[Records for processing — start]

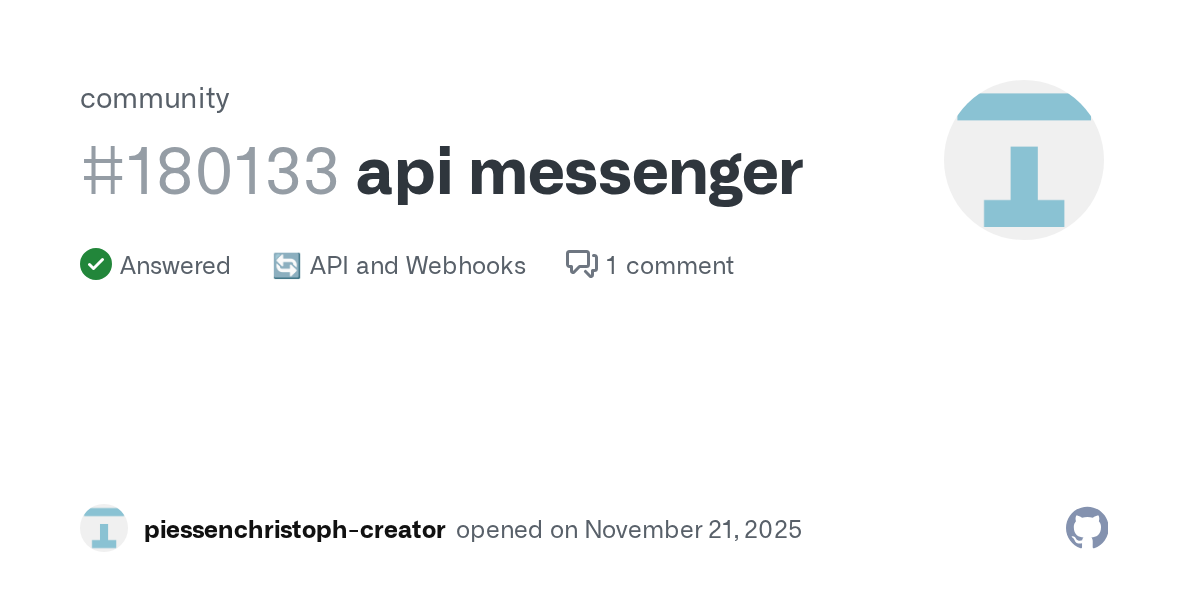This screenshot has height=600, width=1200.
Task: Click the word "API" in the category label
Action: point(330,266)
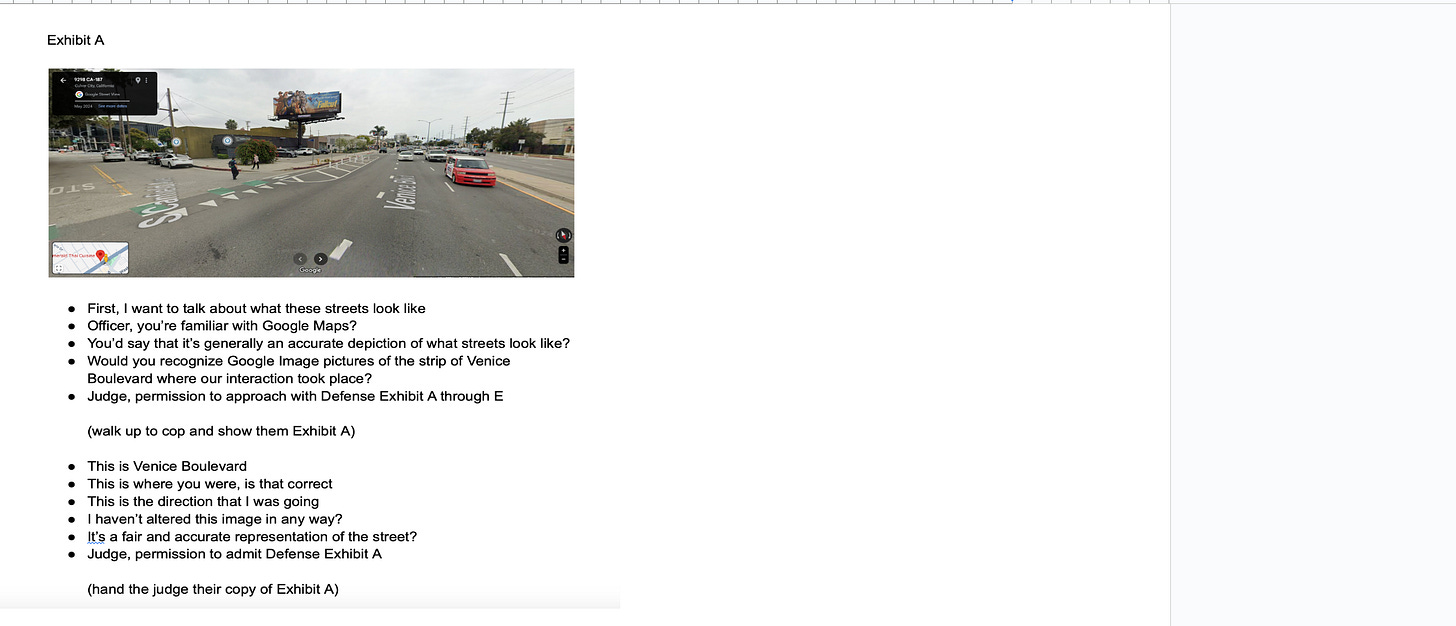1456x626 pixels.
Task: Click the previous arrow above Google logo
Action: 300,259
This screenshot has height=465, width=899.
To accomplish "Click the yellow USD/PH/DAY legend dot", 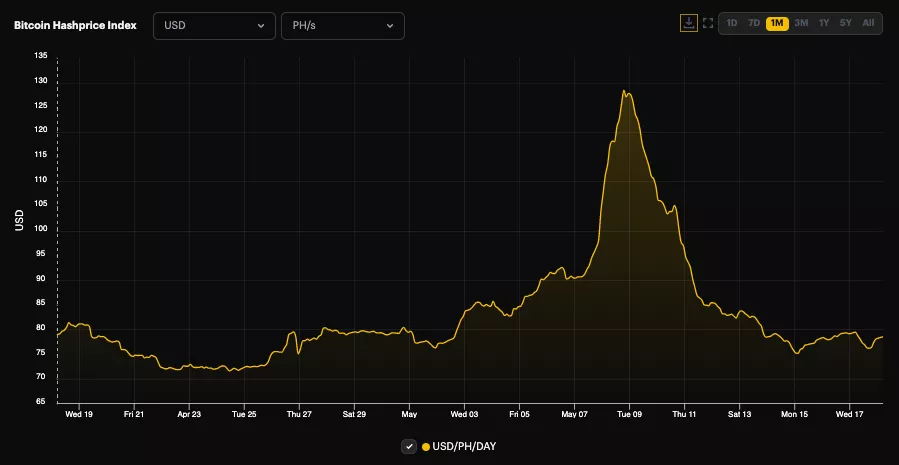I will point(426,446).
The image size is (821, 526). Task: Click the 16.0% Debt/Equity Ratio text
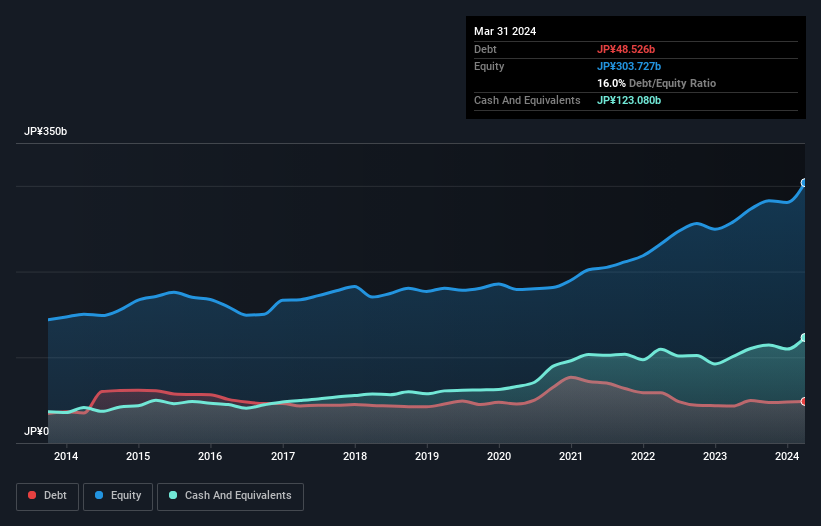[656, 83]
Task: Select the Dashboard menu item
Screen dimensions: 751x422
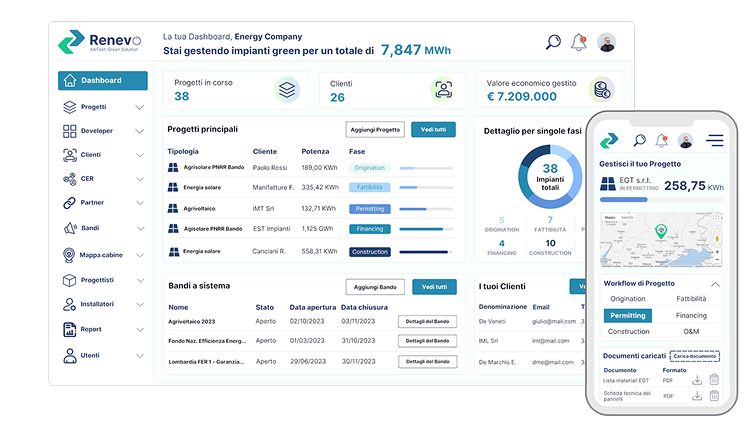Action: pos(103,80)
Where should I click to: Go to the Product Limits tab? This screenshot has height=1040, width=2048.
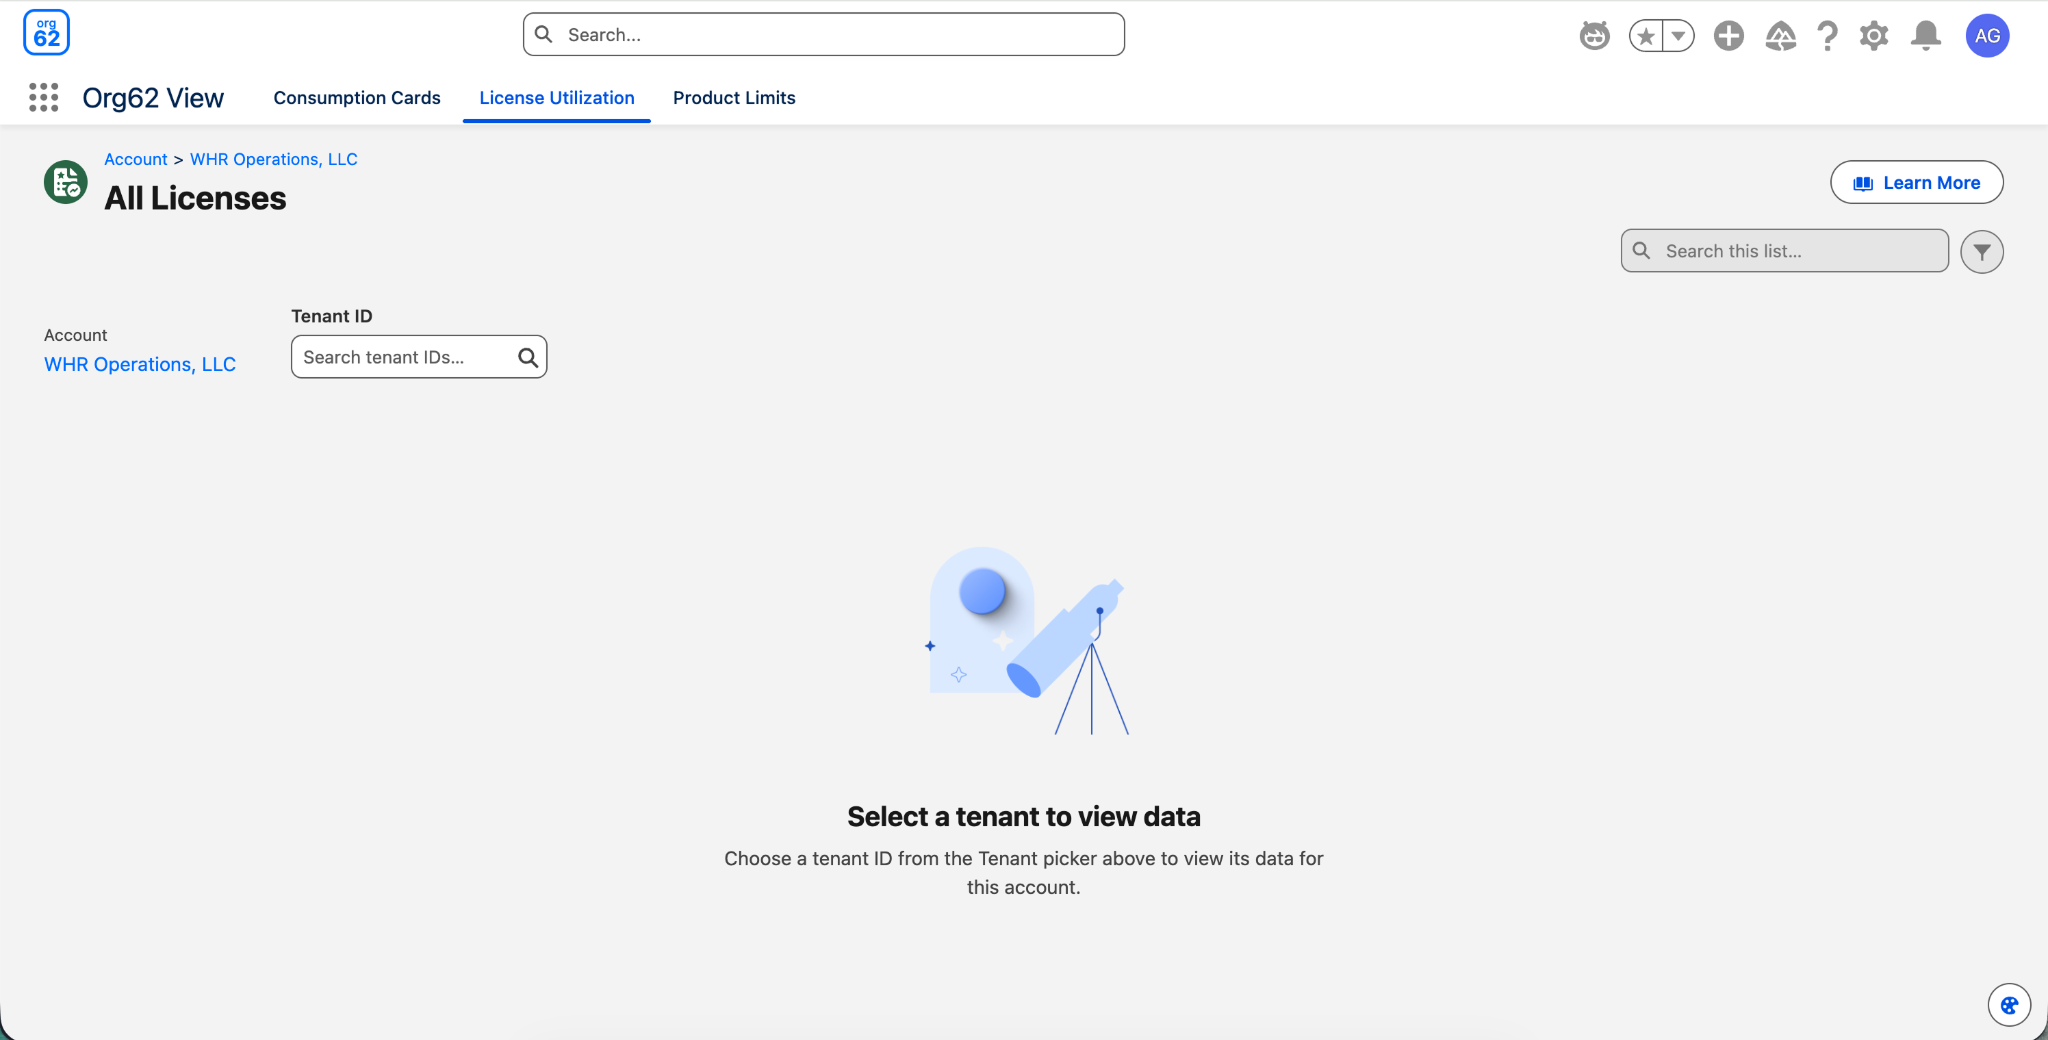[x=734, y=98]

[Records for processing — finish]

## Goal of the exercise
Transcribe only the lines from the line holding "Where should I" to the final line of the listing above. Keep them exact, include both ends, and skip the pictures.

## Written response
Where should I click to: Go to the Product Limits tab? This screenshot has height=1040, width=2048.
[x=734, y=98]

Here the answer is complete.